* START Data for this task *

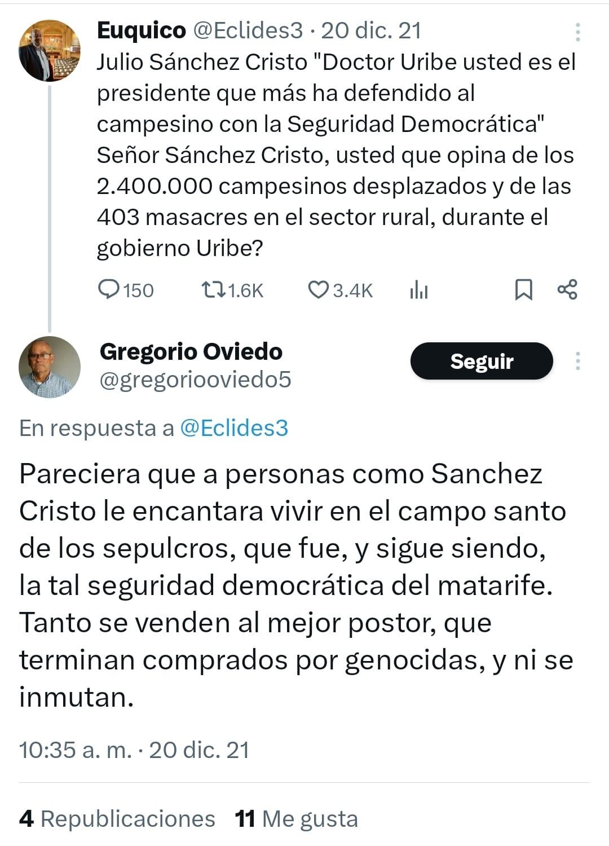Open Euquico's display name

(x=141, y=32)
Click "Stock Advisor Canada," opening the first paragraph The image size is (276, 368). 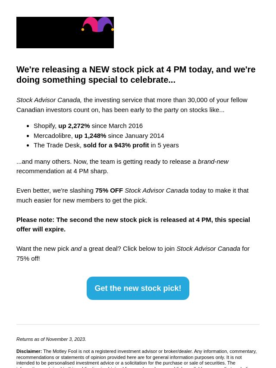pos(49,100)
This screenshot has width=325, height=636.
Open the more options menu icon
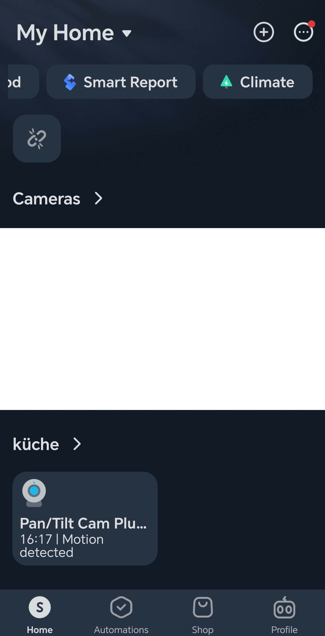[303, 32]
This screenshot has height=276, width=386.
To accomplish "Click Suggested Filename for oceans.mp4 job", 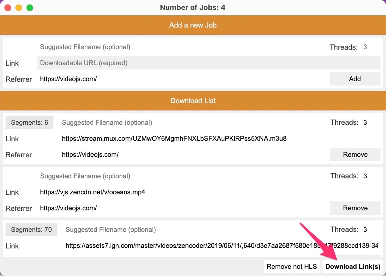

* END Data for this task *

Requirement – Format the rows from the line containing "This screenshot has height=276, width=386." through the end of the rows as a JSON list of strings, one string per line, skipping blank lines and leaving the pictures out.

The reply –
[
  "This screenshot has height=276, width=386.",
  "To accomplish \"Click Suggested Filename for oceans.mp4 job\", "
]